■ **WHAT TO DO**
Every line in the data must be transcribed exactly.

^^^^^^^^

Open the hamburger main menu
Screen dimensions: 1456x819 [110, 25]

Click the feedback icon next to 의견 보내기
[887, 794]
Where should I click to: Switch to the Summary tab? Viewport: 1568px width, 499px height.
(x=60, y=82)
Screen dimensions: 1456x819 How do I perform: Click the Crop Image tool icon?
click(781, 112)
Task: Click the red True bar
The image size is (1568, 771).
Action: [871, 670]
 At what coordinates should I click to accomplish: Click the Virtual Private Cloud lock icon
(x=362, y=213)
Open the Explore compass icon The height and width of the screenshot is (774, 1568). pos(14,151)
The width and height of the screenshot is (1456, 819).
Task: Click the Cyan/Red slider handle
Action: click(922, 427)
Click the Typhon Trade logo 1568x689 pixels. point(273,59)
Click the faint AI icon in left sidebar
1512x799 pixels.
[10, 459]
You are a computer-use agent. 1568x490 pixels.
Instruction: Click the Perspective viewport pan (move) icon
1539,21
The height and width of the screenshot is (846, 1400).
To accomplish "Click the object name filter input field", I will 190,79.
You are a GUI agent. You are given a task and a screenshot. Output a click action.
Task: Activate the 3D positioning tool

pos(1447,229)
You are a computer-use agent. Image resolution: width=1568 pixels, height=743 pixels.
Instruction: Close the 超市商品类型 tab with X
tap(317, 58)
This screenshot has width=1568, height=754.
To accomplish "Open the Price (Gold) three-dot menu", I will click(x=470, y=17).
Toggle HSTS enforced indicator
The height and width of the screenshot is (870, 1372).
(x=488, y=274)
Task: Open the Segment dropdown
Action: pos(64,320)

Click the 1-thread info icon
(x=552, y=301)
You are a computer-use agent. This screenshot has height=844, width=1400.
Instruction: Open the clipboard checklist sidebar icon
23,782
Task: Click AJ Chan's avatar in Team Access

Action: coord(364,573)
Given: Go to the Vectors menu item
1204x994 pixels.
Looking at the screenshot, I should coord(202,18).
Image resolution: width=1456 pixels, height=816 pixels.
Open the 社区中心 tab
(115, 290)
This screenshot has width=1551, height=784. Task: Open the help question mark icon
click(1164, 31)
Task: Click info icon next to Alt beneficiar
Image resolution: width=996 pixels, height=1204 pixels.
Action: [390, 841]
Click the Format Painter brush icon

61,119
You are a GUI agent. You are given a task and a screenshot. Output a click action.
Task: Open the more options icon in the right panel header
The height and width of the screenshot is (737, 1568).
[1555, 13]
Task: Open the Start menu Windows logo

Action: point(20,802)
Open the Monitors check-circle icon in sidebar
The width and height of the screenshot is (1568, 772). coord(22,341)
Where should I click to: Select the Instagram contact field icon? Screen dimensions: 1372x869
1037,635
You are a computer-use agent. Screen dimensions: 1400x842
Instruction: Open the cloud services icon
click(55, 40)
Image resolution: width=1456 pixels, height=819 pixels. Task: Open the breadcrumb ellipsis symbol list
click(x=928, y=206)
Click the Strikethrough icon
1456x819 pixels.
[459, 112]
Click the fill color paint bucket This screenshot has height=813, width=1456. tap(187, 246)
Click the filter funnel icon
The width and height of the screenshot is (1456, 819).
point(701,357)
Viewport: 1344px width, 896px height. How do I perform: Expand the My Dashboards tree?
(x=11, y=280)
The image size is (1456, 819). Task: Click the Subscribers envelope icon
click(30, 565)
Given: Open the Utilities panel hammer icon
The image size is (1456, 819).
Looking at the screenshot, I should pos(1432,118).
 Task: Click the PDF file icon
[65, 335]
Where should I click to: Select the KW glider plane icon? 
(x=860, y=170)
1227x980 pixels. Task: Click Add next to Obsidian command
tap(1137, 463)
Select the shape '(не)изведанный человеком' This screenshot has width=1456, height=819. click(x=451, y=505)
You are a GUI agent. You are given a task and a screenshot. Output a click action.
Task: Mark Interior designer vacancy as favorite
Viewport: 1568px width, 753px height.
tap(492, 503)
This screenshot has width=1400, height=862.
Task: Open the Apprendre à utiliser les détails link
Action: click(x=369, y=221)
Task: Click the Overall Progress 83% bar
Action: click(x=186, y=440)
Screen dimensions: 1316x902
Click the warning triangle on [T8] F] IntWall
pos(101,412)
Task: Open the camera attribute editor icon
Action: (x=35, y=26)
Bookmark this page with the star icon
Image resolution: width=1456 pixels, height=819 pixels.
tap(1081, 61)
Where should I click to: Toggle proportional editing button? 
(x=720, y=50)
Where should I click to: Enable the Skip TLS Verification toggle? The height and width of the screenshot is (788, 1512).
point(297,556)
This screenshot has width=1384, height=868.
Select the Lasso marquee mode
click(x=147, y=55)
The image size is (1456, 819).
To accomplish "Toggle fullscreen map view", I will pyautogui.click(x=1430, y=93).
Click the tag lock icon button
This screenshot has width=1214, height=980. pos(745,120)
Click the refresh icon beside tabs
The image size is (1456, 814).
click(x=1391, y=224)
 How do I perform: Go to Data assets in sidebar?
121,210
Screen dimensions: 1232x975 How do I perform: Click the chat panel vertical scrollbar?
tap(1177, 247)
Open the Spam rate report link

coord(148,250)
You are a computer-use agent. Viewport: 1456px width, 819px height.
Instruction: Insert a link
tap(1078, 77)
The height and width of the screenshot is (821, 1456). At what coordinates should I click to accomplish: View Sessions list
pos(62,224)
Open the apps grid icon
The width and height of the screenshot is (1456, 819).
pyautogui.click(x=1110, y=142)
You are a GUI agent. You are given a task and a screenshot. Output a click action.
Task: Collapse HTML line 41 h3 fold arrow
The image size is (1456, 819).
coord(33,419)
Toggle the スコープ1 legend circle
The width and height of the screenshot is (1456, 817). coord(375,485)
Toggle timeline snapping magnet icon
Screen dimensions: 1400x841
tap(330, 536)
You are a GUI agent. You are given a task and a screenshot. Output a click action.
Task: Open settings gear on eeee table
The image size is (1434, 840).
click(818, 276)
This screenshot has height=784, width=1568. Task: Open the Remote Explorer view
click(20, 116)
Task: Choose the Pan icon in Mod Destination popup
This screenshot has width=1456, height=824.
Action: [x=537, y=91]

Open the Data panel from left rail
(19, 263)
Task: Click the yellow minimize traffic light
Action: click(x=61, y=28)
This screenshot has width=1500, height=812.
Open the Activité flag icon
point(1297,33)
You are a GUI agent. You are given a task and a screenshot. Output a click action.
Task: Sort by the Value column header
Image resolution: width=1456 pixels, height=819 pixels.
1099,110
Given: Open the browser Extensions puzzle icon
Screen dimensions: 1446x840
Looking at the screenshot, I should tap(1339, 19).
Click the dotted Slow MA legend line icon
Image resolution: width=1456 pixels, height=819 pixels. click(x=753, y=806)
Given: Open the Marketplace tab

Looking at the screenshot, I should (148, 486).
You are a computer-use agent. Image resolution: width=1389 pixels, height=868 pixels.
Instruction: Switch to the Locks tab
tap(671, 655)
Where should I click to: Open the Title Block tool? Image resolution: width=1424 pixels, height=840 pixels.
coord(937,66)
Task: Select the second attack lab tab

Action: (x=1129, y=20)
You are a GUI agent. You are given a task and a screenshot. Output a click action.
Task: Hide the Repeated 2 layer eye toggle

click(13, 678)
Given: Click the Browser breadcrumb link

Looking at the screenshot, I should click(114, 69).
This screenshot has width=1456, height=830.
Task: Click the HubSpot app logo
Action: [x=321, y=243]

^^^^^^^^

■ **ANSWER BOX**
Open the hamburger main menu
Screen dimensions: 1456x819 [110, 25]

Click the feedback icon next to 의견 보내기
[887, 794]
Where should I click to: Switch to the Summary tab? Viewport: 1568px width, 499px height.
(x=60, y=82)
Screen dimensions: 1456x819 How do I perform: Click the Crop Image tool icon?
click(781, 112)
Task: Click the red True bar
The image size is (1568, 771).
Action: [871, 670]
 At what coordinates should I click to accomplish: Click the Virtual Private Cloud lock icon
(x=362, y=213)
Open the Explore compass icon The height and width of the screenshot is (774, 1568). pos(14,151)
The width and height of the screenshot is (1456, 819).
Task: Click the Cyan/Red slider handle
Action: click(922, 427)
Click the Typhon Trade logo 1568x689 pixels. point(273,59)
Click the faint AI icon in left sidebar
1512x799 pixels.
[10, 459]
You are a computer-use agent. 1568x490 pixels.
Instruction: Click the Perspective viewport pan (move) icon
1539,21
The height and width of the screenshot is (846, 1400).
To accomplish "Click the object name filter input field", I will 190,79.
You are a GUI agent. You are given a task and a screenshot. Output a click action.
Task: Activate the 3D positioning tool

pos(1447,229)
You are a computer-use agent. Image resolution: width=1568 pixels, height=743 pixels.
Instruction: Close the 超市商品类型 tab with X
tap(317, 58)
This screenshot has width=1568, height=754.
To accomplish "Open the Price (Gold) three-dot menu", I will click(x=470, y=17).
Toggle HSTS enforced indicator
The height and width of the screenshot is (870, 1372).
(x=488, y=274)
Task: Open the Segment dropdown
Action: pos(64,320)

Click the 1-thread info icon
(x=552, y=301)
You are a computer-use agent. This screenshot has height=844, width=1400.
Instruction: Open the clipboard checklist sidebar icon
23,782
Task: Click AJ Chan's avatar in Team Access

Action: coord(364,573)
Given: Go to the Vectors menu item
1204x994 pixels.
Looking at the screenshot, I should coord(202,18).
Image resolution: width=1456 pixels, height=816 pixels.
Open the 社区中心 tab
(115, 290)
This screenshot has width=1551, height=784. Task: Open the help question mark icon
click(1164, 31)
Task: Click info icon next to Alt beneficiar
Image resolution: width=996 pixels, height=1204 pixels.
Action: [390, 841]
Click the Format Painter brush icon

61,119
You are a GUI agent. You are given a task and a screenshot. Output a click action.
Task: Open the more options icon in the right panel header
The height and width of the screenshot is (737, 1568).
[1555, 13]
Task: Open the Start menu Windows logo

Action: point(20,802)
Open the Monitors check-circle icon in sidebar
The width and height of the screenshot is (1568, 772). coord(22,341)
Where should I click to: Select the Instagram contact field icon? Screen dimensions: 1372x869
1037,635
You are a computer-use agent. Screen dimensions: 1400x842
Instruction: Open the cloud services icon
click(55, 40)
Image resolution: width=1456 pixels, height=819 pixels. Task: Open the breadcrumb ellipsis symbol list
click(x=928, y=206)
Click the Strikethrough icon
1456x819 pixels.
[459, 112]
Click the fill color paint bucket This screenshot has height=813, width=1456. tap(187, 246)
Click the filter funnel icon
The width and height of the screenshot is (1456, 819).
point(701,357)
Viewport: 1344px width, 896px height. How do I perform: Expand the My Dashboards tree?
(x=11, y=280)
The image size is (1456, 819). Task: Click the Subscribers envelope icon
click(30, 565)
Given: Open the Utilities panel hammer icon
The image size is (1456, 819).
Looking at the screenshot, I should pos(1432,118).
 Task: Click the PDF file icon
[65, 335]
Where should I click to: Select the KW glider plane icon? 
(x=860, y=170)
1227x980 pixels. Task: Click Add next to Obsidian command
tap(1137, 463)
Select the shape '(не)изведанный человеком' This screenshot has width=1456, height=819. click(x=451, y=505)
You are a GUI agent. You are given a task and a screenshot. Output a click action.
Task: Mark Interior designer vacancy as favorite
Viewport: 1568px width, 753px height.
tap(492, 503)
This screenshot has width=1400, height=862.
Task: Open the Apprendre à utiliser les détails link
Action: click(x=369, y=221)
Task: Click the Overall Progress 83% bar
Action: click(x=186, y=440)
Screen dimensions: 1316x902
Click the warning triangle on [T8] F] IntWall
pos(101,412)
Task: Open the camera attribute editor icon
Action: (x=35, y=26)
Bookmark this page with the star icon
Image resolution: width=1456 pixels, height=819 pixels.
tap(1081, 61)
Where should I click to: Toggle proportional editing button? 
(x=720, y=50)
Where should I click to: Enable the Skip TLS Verification toggle? The height and width of the screenshot is (788, 1512).
point(297,556)
This screenshot has width=1384, height=868.
Select the Lasso marquee mode
click(x=147, y=55)
The image size is (1456, 819).
To accomplish "Toggle fullscreen map view", I will pyautogui.click(x=1430, y=93).
Click the tag lock icon button
This screenshot has width=1214, height=980. pos(745,120)
Click the refresh icon beside tabs
The image size is (1456, 814).
click(x=1391, y=224)
 How do I perform: Go to Data assets in sidebar?
121,210
Screen dimensions: 1232x975 How do I perform: Click the chat panel vertical scrollbar?
tap(1177, 247)
Open the Spam rate report link

coord(148,250)
You are a computer-use agent. Viewport: 1456px width, 819px height.
Instruction: Insert a link
tap(1078, 77)
The height and width of the screenshot is (821, 1456). At what coordinates should I click to accomplish: View Sessions list
pos(62,224)
Open the apps grid icon
The width and height of the screenshot is (1456, 819).
pyautogui.click(x=1110, y=142)
You are a GUI agent. You are given a task and a screenshot. Output a click action.
Task: Collapse HTML line 41 h3 fold arrow
The image size is (1456, 819).
coord(33,419)
Toggle the スコープ1 legend circle
The width and height of the screenshot is (1456, 817). coord(375,485)
Toggle timeline snapping magnet icon
Screen dimensions: 1400x841
tap(330, 536)
You are a GUI agent. You are given a task and a screenshot. Output a click action.
Task: Open settings gear on eeee table
The image size is (1434, 840).
click(818, 276)
This screenshot has height=784, width=1568. Task: Open the Remote Explorer view
click(20, 116)
Task: Choose the Pan icon in Mod Destination popup
This screenshot has width=1456, height=824.
Action: [x=537, y=91]

Open the Data panel from left rail
(19, 263)
Task: Click the yellow minimize traffic light
Action: click(x=61, y=28)
This screenshot has width=1500, height=812.
Open the Activité flag icon
point(1297,33)
You are a GUI agent. You are given a task and a screenshot. Output a click action.
Task: Sort by the Value column header
Image resolution: width=1456 pixels, height=819 pixels.
1099,110
Given: Open the browser Extensions puzzle icon
Screen dimensions: 1446x840
Looking at the screenshot, I should tap(1339, 19).
Click the dotted Slow MA legend line icon
Image resolution: width=1456 pixels, height=819 pixels. click(x=753, y=806)
Given: Open the Marketplace tab

Looking at the screenshot, I should (148, 486).
You are a computer-use agent. Image resolution: width=1389 pixels, height=868 pixels.
Instruction: Switch to the Locks tab
tap(671, 655)
Where should I click to: Open the Title Block tool? Image resolution: width=1424 pixels, height=840 pixels.
coord(937,66)
Task: Select the second attack lab tab

Action: (x=1129, y=20)
You are a GUI agent. You are given a task and a screenshot. Output a click action.
Task: Hide the Repeated 2 layer eye toggle

click(13, 678)
Given: Click the Browser breadcrumb link

Looking at the screenshot, I should click(114, 69).
This screenshot has width=1456, height=830.
Task: Click the HubSpot app logo
Action: [x=321, y=243]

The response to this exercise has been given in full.